> TASK BRIEF:
Return the items word for word, from the start through the line containing "click(44, 446)", including that line.
+++ RECORDS SUPPLIED
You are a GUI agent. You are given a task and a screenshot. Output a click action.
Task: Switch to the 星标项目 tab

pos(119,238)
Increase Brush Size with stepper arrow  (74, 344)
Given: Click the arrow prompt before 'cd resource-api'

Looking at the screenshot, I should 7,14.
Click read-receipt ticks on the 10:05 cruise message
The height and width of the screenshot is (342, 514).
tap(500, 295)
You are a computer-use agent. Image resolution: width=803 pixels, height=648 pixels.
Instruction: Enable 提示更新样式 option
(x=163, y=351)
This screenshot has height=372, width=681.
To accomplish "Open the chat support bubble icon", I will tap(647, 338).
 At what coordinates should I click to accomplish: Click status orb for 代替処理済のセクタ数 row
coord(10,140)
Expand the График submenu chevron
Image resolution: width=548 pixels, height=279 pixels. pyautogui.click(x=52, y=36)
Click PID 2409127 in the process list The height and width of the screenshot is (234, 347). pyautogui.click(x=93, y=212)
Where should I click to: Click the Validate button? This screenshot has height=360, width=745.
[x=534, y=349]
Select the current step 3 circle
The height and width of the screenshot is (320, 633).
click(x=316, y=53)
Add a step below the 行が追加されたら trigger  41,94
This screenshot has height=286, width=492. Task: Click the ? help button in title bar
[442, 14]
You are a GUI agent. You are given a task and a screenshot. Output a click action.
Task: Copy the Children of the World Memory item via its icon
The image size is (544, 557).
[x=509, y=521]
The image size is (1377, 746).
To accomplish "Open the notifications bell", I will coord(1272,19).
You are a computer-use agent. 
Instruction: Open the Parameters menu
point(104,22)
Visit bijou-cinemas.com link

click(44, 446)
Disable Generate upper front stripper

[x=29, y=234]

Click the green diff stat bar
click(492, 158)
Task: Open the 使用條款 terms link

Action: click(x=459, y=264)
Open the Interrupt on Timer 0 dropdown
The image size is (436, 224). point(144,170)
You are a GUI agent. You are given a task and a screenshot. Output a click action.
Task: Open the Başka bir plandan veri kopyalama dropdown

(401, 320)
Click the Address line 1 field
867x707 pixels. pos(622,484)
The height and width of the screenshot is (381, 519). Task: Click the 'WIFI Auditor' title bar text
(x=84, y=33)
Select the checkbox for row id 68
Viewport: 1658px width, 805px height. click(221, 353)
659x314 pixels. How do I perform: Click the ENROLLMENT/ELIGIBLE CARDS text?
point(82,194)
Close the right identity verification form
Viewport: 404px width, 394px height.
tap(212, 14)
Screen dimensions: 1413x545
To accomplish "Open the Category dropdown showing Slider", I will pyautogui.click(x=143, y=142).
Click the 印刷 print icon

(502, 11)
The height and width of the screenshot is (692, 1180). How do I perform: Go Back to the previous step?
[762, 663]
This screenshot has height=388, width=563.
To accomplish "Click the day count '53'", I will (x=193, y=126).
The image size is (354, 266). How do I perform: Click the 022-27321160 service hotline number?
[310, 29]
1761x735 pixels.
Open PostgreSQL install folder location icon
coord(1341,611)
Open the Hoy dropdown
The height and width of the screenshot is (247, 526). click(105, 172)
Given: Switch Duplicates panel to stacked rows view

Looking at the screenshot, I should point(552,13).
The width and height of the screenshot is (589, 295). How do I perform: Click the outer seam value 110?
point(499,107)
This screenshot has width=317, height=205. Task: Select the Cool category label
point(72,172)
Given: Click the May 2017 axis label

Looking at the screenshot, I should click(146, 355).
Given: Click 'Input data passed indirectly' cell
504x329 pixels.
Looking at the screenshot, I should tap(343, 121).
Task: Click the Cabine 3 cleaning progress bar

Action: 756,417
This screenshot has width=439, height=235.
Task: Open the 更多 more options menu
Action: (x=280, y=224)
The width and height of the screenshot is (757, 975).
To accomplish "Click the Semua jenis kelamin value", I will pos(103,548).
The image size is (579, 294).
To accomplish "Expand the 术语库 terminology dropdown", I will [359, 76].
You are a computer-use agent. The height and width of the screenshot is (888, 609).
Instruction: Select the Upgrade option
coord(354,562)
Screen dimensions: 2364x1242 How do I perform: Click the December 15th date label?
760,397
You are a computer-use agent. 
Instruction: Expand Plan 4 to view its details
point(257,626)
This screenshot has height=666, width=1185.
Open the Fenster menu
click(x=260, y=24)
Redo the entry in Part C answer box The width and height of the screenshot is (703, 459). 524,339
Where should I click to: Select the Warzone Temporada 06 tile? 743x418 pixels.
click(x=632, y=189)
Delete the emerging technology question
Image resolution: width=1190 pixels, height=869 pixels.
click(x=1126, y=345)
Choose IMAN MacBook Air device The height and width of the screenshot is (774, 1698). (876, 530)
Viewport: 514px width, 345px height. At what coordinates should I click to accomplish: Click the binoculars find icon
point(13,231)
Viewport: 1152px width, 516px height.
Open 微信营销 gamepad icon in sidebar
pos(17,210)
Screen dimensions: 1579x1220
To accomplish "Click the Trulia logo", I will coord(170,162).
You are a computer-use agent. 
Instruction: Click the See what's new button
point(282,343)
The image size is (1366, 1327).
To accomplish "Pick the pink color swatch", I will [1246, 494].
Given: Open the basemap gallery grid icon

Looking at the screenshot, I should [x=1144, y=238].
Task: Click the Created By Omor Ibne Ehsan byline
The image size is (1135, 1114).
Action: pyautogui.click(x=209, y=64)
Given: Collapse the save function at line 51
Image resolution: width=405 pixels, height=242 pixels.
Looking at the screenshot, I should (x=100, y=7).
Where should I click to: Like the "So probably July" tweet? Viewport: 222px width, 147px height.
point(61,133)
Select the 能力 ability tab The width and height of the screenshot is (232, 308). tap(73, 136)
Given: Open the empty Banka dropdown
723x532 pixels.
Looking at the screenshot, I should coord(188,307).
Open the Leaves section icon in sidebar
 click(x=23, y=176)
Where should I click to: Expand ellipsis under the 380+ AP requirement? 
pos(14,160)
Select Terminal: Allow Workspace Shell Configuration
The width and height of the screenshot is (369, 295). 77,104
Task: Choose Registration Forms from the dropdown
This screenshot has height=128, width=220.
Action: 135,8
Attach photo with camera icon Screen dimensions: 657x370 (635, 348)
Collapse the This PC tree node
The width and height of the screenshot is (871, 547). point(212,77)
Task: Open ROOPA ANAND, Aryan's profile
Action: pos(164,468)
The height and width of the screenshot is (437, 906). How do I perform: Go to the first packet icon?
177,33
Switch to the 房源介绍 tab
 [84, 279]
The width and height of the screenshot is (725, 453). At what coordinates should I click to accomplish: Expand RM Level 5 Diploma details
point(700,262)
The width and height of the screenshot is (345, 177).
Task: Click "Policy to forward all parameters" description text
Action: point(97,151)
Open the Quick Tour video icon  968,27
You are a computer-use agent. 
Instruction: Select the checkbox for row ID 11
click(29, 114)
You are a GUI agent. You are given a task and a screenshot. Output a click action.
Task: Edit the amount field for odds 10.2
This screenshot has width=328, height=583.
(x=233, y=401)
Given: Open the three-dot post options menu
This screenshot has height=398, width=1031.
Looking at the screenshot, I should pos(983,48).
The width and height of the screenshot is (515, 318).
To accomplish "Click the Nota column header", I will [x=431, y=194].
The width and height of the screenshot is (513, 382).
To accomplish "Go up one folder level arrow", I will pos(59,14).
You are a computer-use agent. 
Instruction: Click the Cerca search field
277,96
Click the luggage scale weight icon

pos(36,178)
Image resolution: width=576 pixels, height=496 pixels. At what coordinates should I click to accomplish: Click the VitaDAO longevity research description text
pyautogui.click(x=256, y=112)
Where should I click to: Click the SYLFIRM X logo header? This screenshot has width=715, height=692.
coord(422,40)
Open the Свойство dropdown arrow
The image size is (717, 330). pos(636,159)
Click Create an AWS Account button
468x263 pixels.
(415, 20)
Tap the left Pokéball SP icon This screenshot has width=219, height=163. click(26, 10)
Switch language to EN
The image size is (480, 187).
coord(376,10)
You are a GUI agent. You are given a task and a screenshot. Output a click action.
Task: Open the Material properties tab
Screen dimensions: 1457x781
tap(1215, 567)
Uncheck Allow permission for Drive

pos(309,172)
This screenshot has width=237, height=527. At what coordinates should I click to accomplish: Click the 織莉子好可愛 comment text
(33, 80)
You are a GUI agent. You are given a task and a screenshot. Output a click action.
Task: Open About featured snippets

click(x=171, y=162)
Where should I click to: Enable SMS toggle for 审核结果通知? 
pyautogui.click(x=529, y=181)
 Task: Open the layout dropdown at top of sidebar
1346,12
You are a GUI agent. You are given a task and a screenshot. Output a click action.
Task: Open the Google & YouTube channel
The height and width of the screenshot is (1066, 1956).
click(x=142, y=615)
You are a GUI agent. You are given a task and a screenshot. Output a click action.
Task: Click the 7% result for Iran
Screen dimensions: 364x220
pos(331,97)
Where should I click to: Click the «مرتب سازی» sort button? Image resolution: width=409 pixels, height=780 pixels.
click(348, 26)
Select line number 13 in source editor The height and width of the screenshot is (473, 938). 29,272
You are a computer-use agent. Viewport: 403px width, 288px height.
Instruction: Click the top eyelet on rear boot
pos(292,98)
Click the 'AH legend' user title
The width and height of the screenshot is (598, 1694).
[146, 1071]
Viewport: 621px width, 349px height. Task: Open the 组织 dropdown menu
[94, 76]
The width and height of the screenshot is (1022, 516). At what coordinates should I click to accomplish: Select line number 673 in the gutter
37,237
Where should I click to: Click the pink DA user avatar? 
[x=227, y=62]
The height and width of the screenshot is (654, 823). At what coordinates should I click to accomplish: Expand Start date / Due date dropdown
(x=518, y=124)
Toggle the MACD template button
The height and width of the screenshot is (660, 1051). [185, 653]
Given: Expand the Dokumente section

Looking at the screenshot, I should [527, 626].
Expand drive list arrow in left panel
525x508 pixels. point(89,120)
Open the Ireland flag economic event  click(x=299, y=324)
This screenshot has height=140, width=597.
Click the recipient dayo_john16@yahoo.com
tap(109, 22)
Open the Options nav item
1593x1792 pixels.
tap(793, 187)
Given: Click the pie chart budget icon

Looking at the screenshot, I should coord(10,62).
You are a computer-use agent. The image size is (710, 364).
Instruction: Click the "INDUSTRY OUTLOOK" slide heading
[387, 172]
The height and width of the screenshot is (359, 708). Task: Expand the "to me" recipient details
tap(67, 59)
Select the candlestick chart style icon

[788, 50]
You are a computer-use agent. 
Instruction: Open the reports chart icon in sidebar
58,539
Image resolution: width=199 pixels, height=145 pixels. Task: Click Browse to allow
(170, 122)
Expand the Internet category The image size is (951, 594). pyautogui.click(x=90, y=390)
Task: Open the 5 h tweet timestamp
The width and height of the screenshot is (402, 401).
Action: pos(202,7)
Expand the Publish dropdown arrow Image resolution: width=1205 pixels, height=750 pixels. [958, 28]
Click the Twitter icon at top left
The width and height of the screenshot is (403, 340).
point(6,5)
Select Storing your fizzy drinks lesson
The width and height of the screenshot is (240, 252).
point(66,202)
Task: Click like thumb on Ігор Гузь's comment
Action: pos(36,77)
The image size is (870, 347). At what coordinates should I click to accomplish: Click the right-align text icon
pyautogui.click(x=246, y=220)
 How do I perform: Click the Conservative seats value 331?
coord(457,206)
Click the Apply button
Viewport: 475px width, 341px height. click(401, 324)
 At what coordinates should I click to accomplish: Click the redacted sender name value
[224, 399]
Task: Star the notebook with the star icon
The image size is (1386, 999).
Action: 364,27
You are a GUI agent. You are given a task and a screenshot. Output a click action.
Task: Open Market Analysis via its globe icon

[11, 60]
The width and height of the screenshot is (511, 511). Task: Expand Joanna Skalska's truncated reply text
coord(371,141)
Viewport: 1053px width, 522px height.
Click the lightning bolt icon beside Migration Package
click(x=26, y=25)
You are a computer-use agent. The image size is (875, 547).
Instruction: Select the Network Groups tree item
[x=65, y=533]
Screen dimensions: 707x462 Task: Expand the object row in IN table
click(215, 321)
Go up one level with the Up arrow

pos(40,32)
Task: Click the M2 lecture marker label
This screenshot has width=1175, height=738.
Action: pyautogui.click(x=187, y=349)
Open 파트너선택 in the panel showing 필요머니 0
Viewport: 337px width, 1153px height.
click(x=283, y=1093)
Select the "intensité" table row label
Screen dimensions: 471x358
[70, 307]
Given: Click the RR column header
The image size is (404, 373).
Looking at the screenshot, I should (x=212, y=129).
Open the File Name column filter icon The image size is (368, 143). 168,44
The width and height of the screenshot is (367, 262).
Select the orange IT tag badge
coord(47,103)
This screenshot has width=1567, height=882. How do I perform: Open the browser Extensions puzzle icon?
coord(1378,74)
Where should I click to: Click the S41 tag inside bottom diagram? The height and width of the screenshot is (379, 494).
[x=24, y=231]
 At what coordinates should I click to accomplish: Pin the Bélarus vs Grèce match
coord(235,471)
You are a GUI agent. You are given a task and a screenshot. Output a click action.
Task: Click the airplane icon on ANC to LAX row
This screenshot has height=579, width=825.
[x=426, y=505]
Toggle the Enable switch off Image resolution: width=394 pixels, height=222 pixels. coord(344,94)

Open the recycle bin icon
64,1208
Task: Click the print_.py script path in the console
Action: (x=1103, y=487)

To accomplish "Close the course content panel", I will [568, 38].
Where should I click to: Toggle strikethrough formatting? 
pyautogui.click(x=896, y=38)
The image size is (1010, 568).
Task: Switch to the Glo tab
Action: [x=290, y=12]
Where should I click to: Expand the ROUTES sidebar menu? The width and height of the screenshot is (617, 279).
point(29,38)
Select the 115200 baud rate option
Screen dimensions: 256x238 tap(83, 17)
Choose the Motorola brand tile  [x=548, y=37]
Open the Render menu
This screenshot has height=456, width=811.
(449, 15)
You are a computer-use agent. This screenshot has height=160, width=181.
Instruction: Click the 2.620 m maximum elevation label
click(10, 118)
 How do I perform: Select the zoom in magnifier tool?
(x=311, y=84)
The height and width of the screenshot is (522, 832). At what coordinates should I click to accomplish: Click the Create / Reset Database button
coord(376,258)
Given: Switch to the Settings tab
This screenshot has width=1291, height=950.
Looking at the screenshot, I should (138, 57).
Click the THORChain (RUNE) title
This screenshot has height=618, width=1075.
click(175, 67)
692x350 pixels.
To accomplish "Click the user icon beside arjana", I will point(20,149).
++++++
> ANSWER:
You are a GUI agent. You are given a task and a screenshot. Output a click action.
Task: Switch to the 星标项目 tab

pos(119,238)
Increase Brush Size with stepper arrow  (74, 344)
Given: Click the arrow prompt before 'cd resource-api'

Looking at the screenshot, I should 7,14.
Click read-receipt ticks on the 10:05 cruise message
The height and width of the screenshot is (342, 514).
tap(500, 295)
You are a computer-use agent. Image resolution: width=803 pixels, height=648 pixels.
Instruction: Enable 提示更新样式 option
(x=163, y=351)
This screenshot has height=372, width=681.
To accomplish "Open the chat support bubble icon", I will tap(647, 338).
 At what coordinates should I click to accomplish: Click status orb for 代替処理済のセクタ数 row
coord(10,140)
Expand the График submenu chevron
Image resolution: width=548 pixels, height=279 pixels. pyautogui.click(x=52, y=36)
Click PID 2409127 in the process list The height and width of the screenshot is (234, 347). pyautogui.click(x=93, y=212)
Where should I click to: Click the Validate button? This screenshot has height=360, width=745.
[x=534, y=349]
Select the current step 3 circle
The height and width of the screenshot is (320, 633).
click(x=316, y=53)
Add a step below the 行が追加されたら trigger  41,94
This screenshot has height=286, width=492. Task: Click the ? help button in title bar
[442, 14]
You are a GUI agent. You are given a task and a screenshot. Output a click action.
Task: Copy the Children of the World Memory item via its icon
The image size is (544, 557).
[x=509, y=521]
The image size is (1377, 746).
To accomplish "Open the notifications bell", I will coord(1272,19).
You are a computer-use agent. 
Instruction: Open the Parameters menu
point(104,22)
Visit bijou-cinemas.com link

click(44, 446)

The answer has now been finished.